Kurbağalıdere İllüstrasyonu, 1600’ (R. Sertaç Kayserilioğlu arşivi)
Kadıköy… Körler Ülkesi… Ama gelin görün ki; “kör” kelimesi acaba kimlere daha çok yakışmakta? Bundan takriben 2500 sene evvel o güzellikleri keşfedip, yaşayacak en güzel yer olarak Chalkedonia/Kadıköy yakasını seçip yerleşenlere mi? Yoksa o yemyeşil çayırlar üzerine kat ve kat beton yığınlar dikerek, adeta yeni bir Truva yaratmakta olan bizlere mi..?
Okul sıralarında iken, Truva Harabeleri’nin üst üste yığılmış dokuz şehirden oluştuğunu okuturlardı da, pek inanasım gelmezdi. Oysa şimdi, 1900 – 1950 yılları arasındaki geniş kartpostal koleksiyonum içinde asılları ile yer alan ve şimdilerde internet ekranlarından paylaşılan o güzelim İstanbul fotoğraflarına bakıp da, 50’li yıllardaki o çocukluk Kadıköy’ümün üzerinde böylesi bir kentin yükseldiğini gördükçe, artık Truva’nın da gerçek olduğundan yana hiç kuşkum kalmadı.
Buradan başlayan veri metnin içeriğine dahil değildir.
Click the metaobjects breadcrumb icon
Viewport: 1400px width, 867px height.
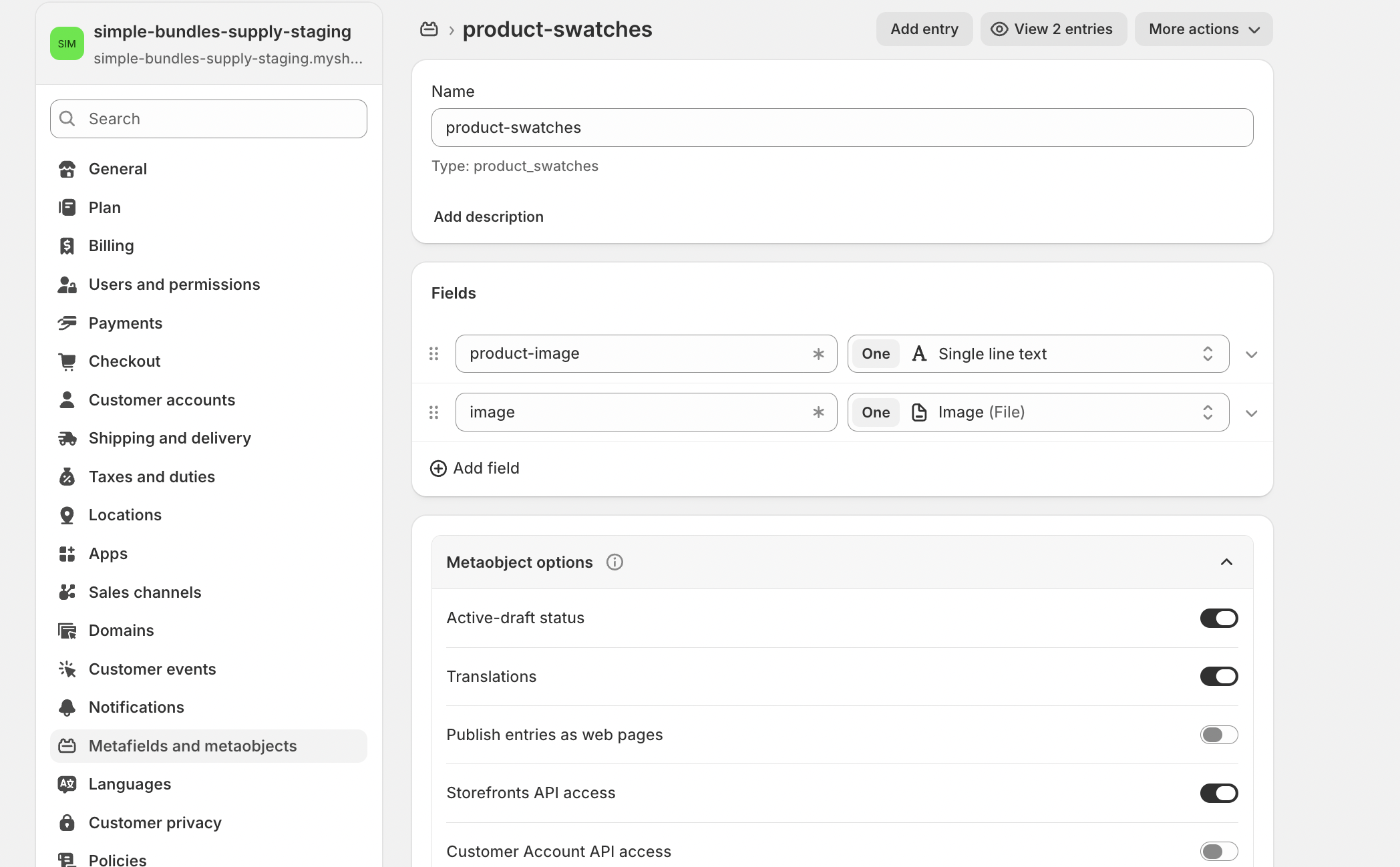pos(429,29)
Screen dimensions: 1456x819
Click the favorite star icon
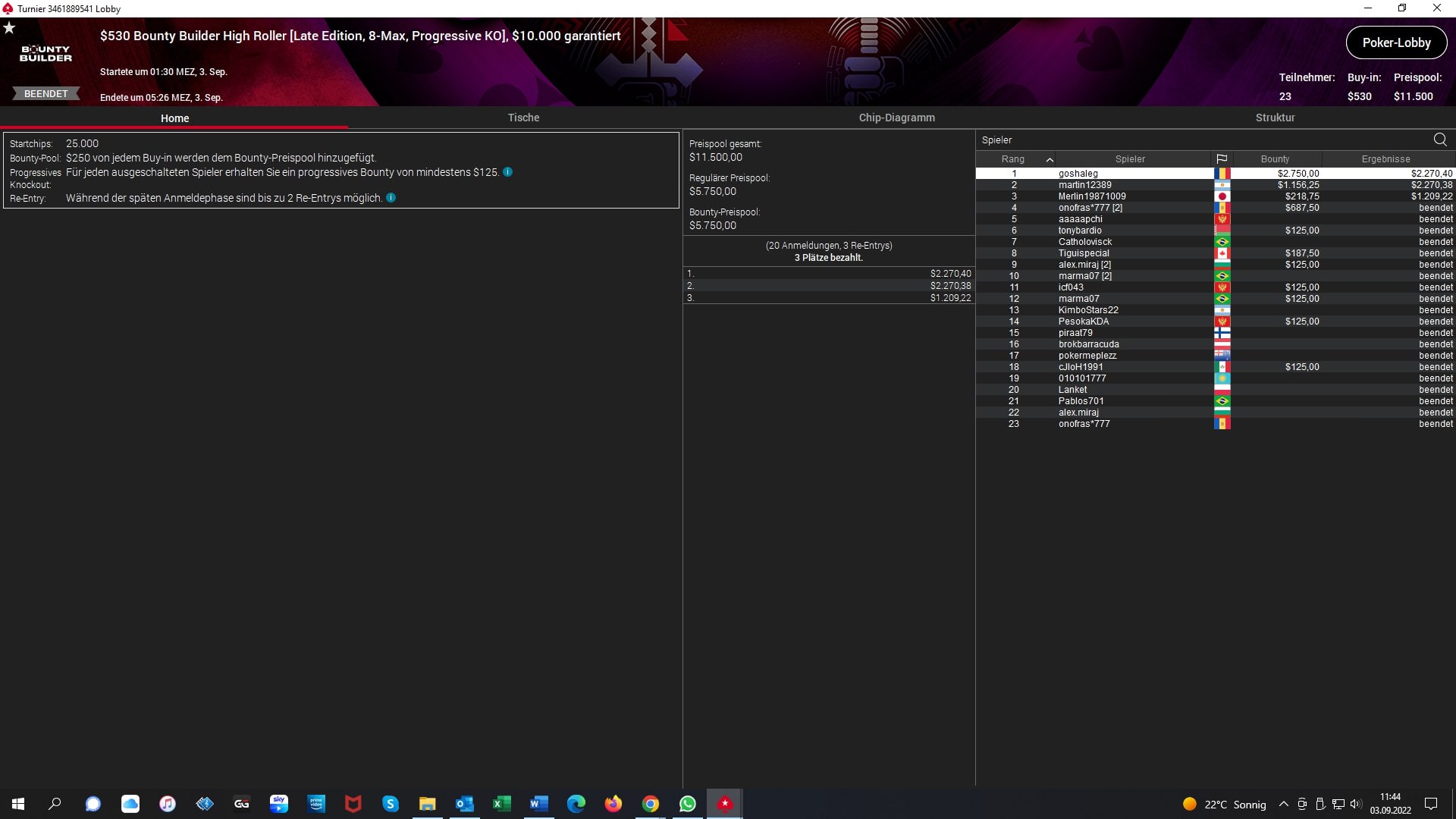(x=9, y=28)
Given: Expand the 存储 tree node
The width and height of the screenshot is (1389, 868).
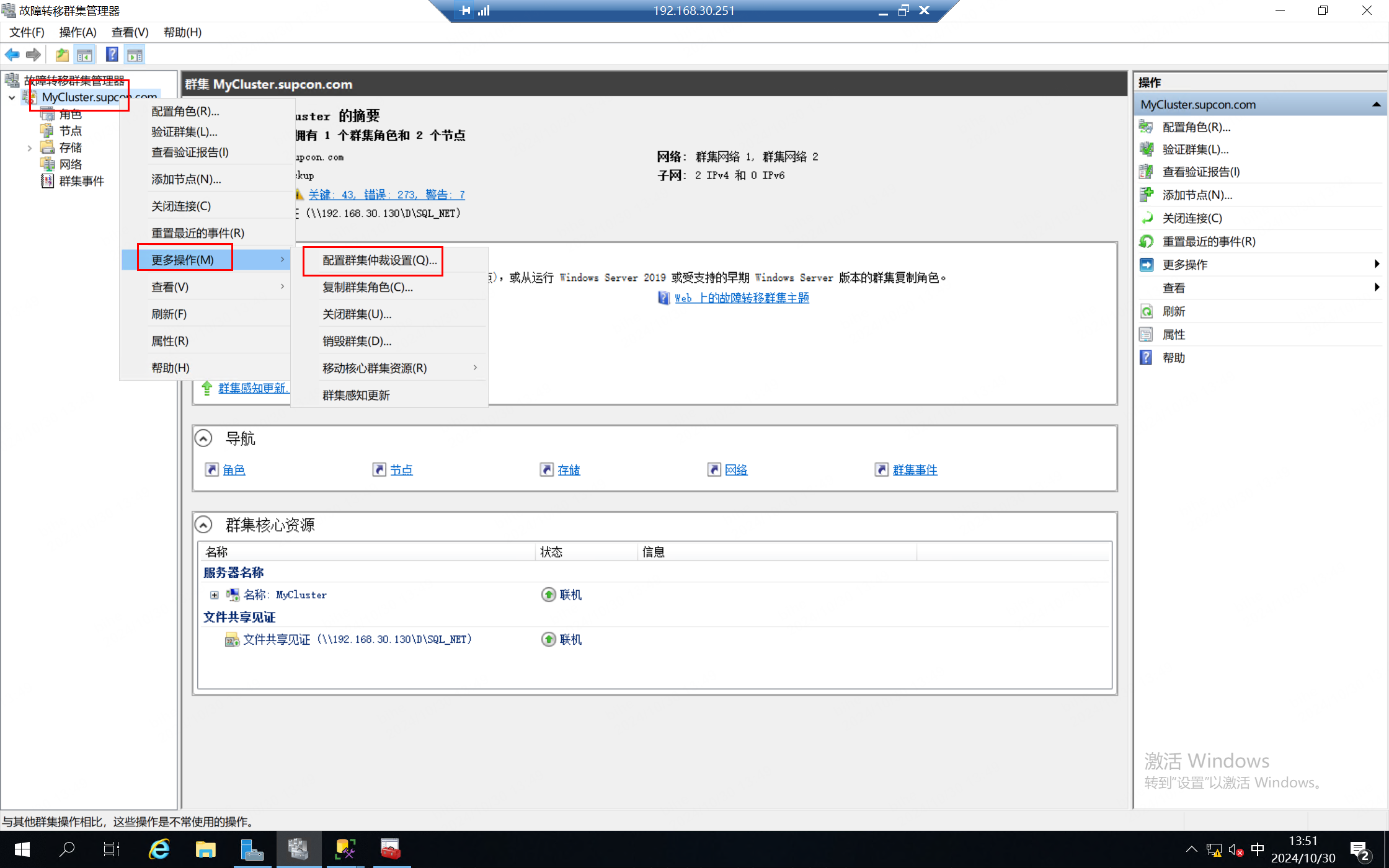Looking at the screenshot, I should point(29,148).
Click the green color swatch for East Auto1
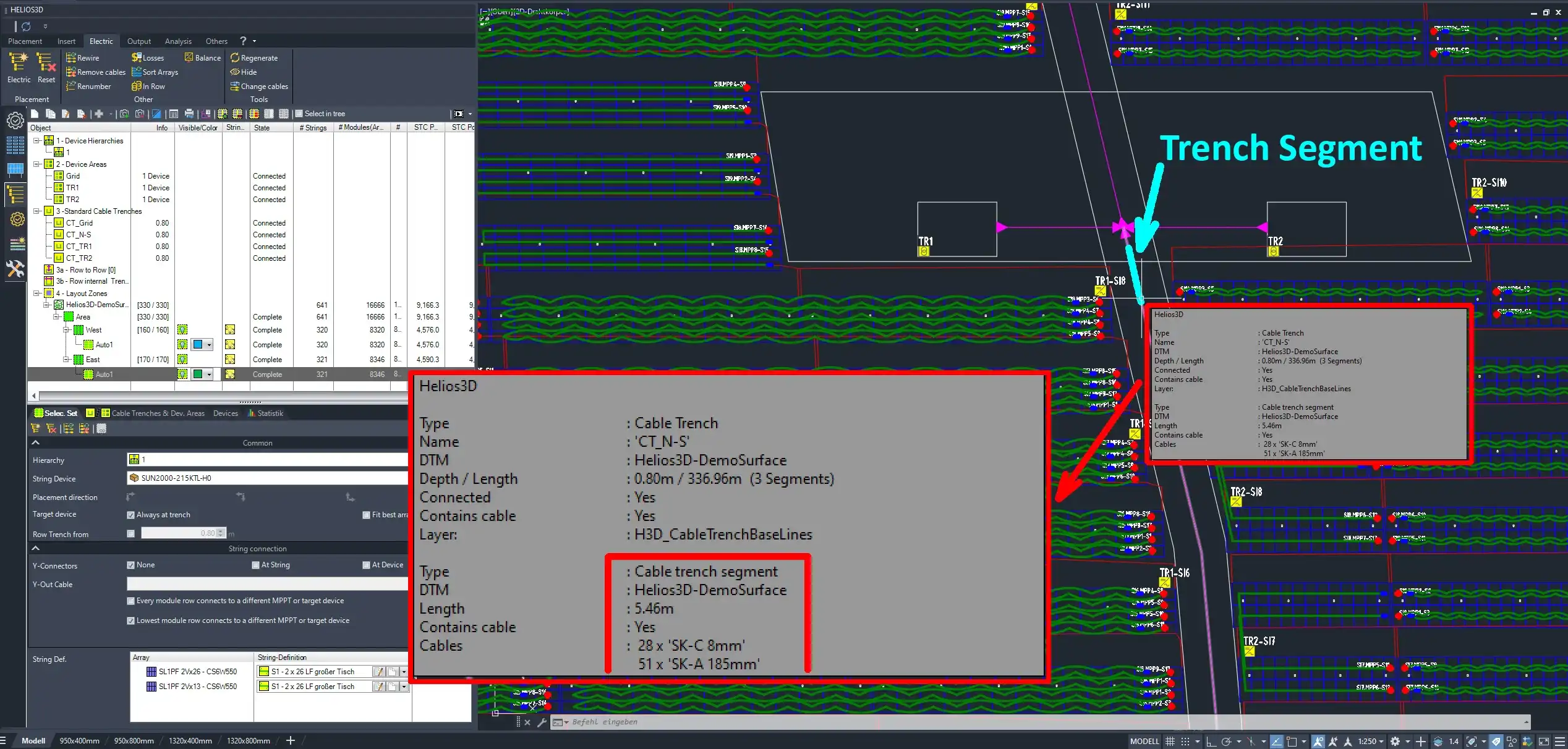Viewport: 1568px width, 749px height. pos(198,374)
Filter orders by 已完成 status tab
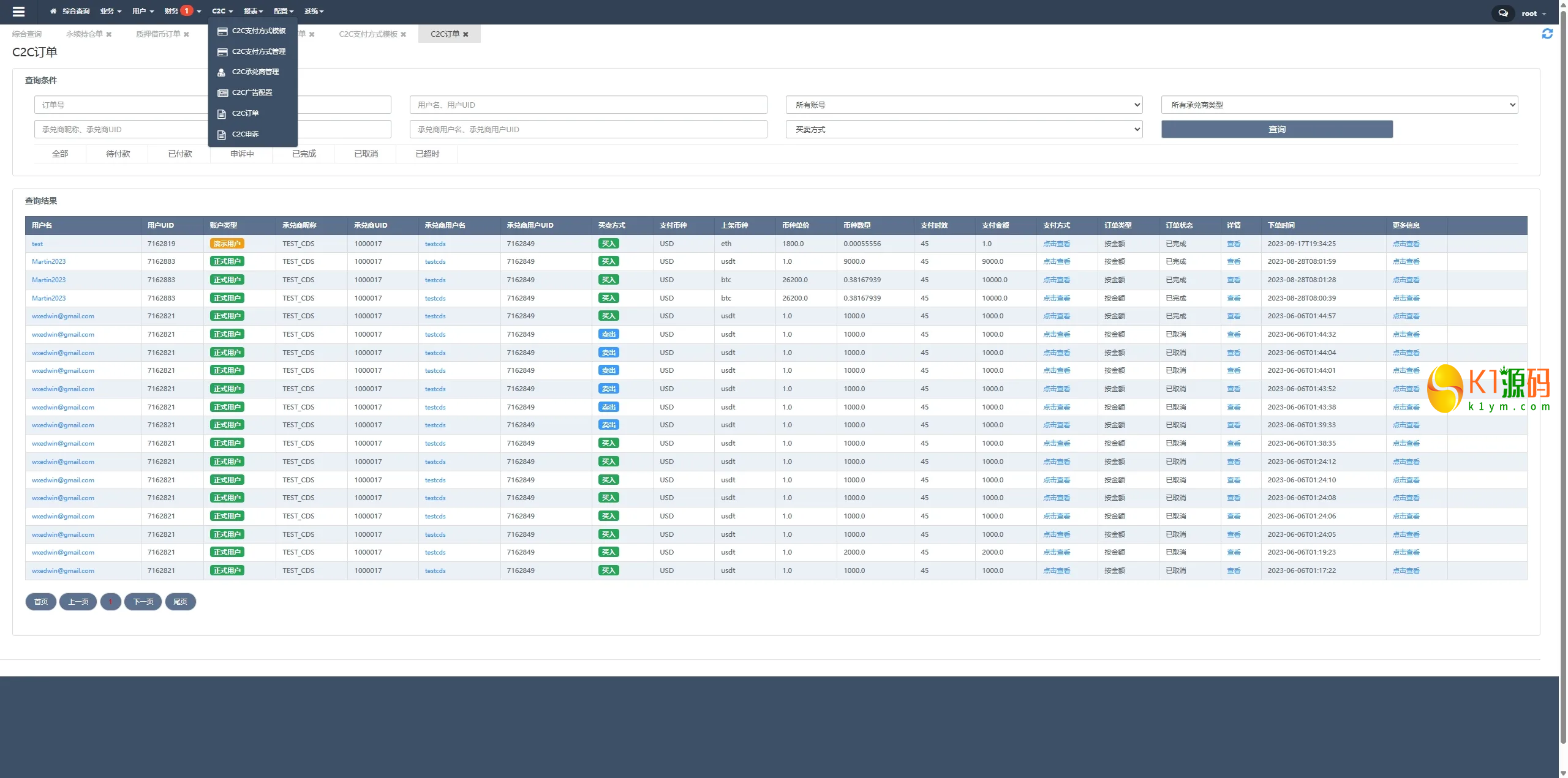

Kadıköy’ün herkesçe bilinen tarihidir; Dorlar’ın işgali ile Yunanistan’ı terk etmek zorunda kalan bir grup Megara’lı, kendilerine yerleşecek yeni bir yöre arar… Âlim ve kâhinlerin yaptıkları araştırmalar sonunda da, yeni yerleşim yerleri ile ilgili kararı “-Körler Ülkesi’nin karşısında olacak! ” diye vererek yola koyulurlar ve de Sarayburnu’na kadar gelirler (İÖ. 658). Bir bakarlar; bu tarihten yaklaşık 15 yıl kadar önce Korent’ten ayrılarak İstanbul’a gelen bir başka grup Megara’lı, yerleşecek ve yaşayacak en güzel yer olarak Anadolu Yakası’nı seçmiş, yemyeşil güzelim kıyılarını ve yanındaki Chalkedon Çayı (Bülbülderesi-Kurbağalıdere) adını verdikleri pırıl pırıl akarsuyunu görerek, Kalamış (Kalamisia) ve Fenerbahçe (Heraion) ’ye yerleşmiştir.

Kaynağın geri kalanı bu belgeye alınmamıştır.